ASSIGNMENT: Give back the data in full, with every line exact.
------
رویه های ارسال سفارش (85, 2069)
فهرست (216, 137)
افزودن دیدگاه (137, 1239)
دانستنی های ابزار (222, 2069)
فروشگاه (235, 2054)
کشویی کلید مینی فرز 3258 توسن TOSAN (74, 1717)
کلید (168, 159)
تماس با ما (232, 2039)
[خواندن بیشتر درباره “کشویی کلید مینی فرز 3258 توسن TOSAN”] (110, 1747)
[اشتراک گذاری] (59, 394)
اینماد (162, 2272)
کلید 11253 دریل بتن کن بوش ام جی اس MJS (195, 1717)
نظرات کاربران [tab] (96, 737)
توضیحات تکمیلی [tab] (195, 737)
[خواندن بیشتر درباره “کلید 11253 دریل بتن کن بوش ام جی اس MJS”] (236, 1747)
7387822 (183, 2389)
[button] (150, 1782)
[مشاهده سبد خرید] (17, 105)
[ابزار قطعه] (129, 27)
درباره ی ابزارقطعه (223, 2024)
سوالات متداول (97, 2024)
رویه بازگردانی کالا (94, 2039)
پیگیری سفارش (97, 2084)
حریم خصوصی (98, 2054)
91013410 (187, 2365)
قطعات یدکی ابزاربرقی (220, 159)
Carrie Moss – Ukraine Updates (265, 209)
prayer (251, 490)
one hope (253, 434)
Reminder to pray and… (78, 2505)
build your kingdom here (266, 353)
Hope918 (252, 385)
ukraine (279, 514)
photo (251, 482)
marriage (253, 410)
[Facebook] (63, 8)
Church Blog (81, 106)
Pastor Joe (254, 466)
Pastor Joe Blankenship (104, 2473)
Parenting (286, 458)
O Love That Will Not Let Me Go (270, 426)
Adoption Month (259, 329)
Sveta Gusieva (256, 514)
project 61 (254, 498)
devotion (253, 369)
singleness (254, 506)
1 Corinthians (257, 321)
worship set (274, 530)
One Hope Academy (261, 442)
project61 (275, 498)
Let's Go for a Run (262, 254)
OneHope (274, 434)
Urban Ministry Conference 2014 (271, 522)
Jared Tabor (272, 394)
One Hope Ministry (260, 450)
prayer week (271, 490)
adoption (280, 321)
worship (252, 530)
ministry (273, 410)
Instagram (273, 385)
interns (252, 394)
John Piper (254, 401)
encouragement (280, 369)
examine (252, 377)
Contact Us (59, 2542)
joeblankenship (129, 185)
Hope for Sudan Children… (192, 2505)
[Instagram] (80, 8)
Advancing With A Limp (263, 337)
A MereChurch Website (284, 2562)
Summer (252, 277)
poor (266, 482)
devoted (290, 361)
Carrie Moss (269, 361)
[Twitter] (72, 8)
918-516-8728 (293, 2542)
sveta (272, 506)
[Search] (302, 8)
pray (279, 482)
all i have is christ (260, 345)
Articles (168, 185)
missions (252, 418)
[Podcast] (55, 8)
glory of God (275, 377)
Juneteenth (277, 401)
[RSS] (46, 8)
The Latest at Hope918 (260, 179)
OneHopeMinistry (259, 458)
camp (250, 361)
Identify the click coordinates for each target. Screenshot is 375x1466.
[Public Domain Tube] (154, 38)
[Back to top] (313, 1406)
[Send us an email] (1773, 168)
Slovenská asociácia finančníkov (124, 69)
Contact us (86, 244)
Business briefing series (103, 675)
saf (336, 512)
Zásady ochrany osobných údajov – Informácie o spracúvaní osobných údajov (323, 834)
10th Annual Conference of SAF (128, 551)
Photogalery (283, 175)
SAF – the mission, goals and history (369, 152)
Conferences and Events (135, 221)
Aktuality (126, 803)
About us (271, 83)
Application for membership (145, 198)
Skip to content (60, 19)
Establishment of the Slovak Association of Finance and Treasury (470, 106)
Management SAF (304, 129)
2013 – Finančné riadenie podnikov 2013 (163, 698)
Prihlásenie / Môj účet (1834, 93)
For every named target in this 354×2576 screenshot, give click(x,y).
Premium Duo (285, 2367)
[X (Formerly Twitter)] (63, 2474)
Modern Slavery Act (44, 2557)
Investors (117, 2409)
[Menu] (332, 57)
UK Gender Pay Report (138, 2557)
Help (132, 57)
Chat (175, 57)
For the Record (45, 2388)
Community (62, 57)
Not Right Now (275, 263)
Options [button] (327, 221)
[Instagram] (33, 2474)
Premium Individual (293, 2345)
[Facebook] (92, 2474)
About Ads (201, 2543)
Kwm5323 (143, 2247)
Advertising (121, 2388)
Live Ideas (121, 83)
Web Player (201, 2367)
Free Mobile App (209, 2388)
------
ANSWER BOX:
رویه های ارسال سفارش (85, 2069)
فهرست (216, 137)
افزودن دیدگاه (137, 1239)
دانستنی های ابزار (222, 2069)
فروشگاه (235, 2054)
کشویی کلید مینی فرز 3258 توسن TOSAN (74, 1717)
کلید (168, 159)
تماس با ما (232, 2039)
[خواندن بیشتر درباره “کشویی کلید مینی فرز 3258 توسن TOSAN”] (110, 1747)
[اشتراک گذاری] (59, 394)
اینماد (162, 2272)
کلید 11253 دریل بتن کن بوش ام جی اس MJS (195, 1717)
نظرات کاربران [tab] (96, 737)
توضیحات تکمیلی [tab] (195, 737)
[خواندن بیشتر درباره “کلید 11253 دریل بتن کن بوش ام جی اس MJS”] (236, 1747)
7387822 (183, 2389)
[button] (150, 1782)
[مشاهده سبد خرید] (17, 105)
[ابزار قطعه] (129, 27)
درباره ی ابزارقطعه (223, 2024)
سوالات متداول (97, 2024)
رویه بازگردانی کالا (94, 2039)
پیگیری سفارش (97, 2084)
حریم خصوصی (98, 2054)
91013410 (187, 2365)
قطعات یدکی ابزاربرقی (220, 159)
Carrie Moss – Ukraine Updates (265, 209)
prayer (251, 490)
one hope (253, 434)
Reminder to pray and… (78, 2505)
build your kingdom here (266, 353)
Hope918 (252, 385)
ukraine (279, 514)
photo (251, 482)
marriage (253, 410)
[Facebook] (63, 8)
Church Blog (81, 106)
Pastor Joe (254, 466)
Pastor Joe Blankenship (104, 2473)
Parenting (286, 458)
O Love That Will Not Let Me Go (270, 426)
Adoption Month (259, 329)
Sveta Gusieva (256, 514)
project 61 (254, 498)
devotion (253, 369)
singleness (254, 506)
1 Corinthians (257, 321)
worship set (274, 530)
One Hope Academy (261, 442)
project61 (275, 498)
Let's Go for a Run (262, 254)
OneHope (274, 434)
Urban Ministry Conference 2014 (271, 522)
Jared Tabor (272, 394)
One Hope Ministry (260, 450)
prayer week (271, 490)
adoption (280, 321)
worship (252, 530)
ministry (273, 410)
Instagram (273, 385)
interns (252, 394)
John Piper (254, 401)
encouragement (280, 369)
examine (252, 377)
Contact Us (59, 2542)
joeblankenship (129, 185)
Hope for Sudan Children… (192, 2505)
[Instagram] (80, 8)
Advancing With A Limp (263, 337)
A MereChurch Website (284, 2562)
Summer (252, 277)
poor (266, 482)
devoted (290, 361)
Carrie Moss (269, 361)
[Twitter] (72, 8)
918-516-8728 (293, 2542)
sveta (272, 506)
[Search] (302, 8)
pray (279, 482)
all i have is christ (260, 345)
Articles (168, 185)
missions (252, 418)
[Podcast] (55, 8)
glory of God (275, 377)
Juneteenth (277, 401)
[RSS] (46, 8)
The Latest at Hope918 (260, 179)
OneHopeMinistry (259, 458)
camp (250, 361)
Identify the click coordinates for each target. Screenshot is 375x1466.
[Public Domain Tube] (154, 38)
[Back to top] (313, 1406)
[Send us an email] (1773, 168)
Slovenská asociácia finančníkov (124, 69)
Contact us (86, 244)
Business briefing series (103, 675)
saf (336, 512)
Zásady ochrany osobných údajov – Informácie o spracúvaní osobných údajov (323, 834)
10th Annual Conference of SAF (128, 551)
Photogalery (283, 175)
SAF – the mission, goals and history (369, 152)
Conferences and Events (135, 221)
Aktuality (126, 803)
About us (271, 83)
Application for membership (145, 198)
Skip to content (60, 19)
Establishment of the Slovak Association of Finance and Treasury (470, 106)
Management SAF (304, 129)
2013 – Finančné riadenie podnikov 2013 (163, 698)
Prihlásenie / Môj účet (1834, 93)
For every named target in this 354×2576 screenshot, give click(x,y).
Premium Duo (285, 2367)
[X (Formerly Twitter)] (63, 2474)
Modern Slavery Act (44, 2557)
Investors (117, 2409)
[Menu] (332, 57)
UK Gender Pay Report (138, 2557)
Help (132, 57)
Chat (175, 57)
For the Record (45, 2388)
Community (62, 57)
Not Right Now (275, 263)
Options [button] (327, 221)
[Instagram] (33, 2474)
Premium Individual (293, 2345)
[Facebook] (92, 2474)
About Ads (201, 2543)
Kwm5323 (143, 2247)
Advertising (121, 2388)
Live Ideas (121, 83)
Web Player (201, 2367)
Free Mobile App (209, 2388)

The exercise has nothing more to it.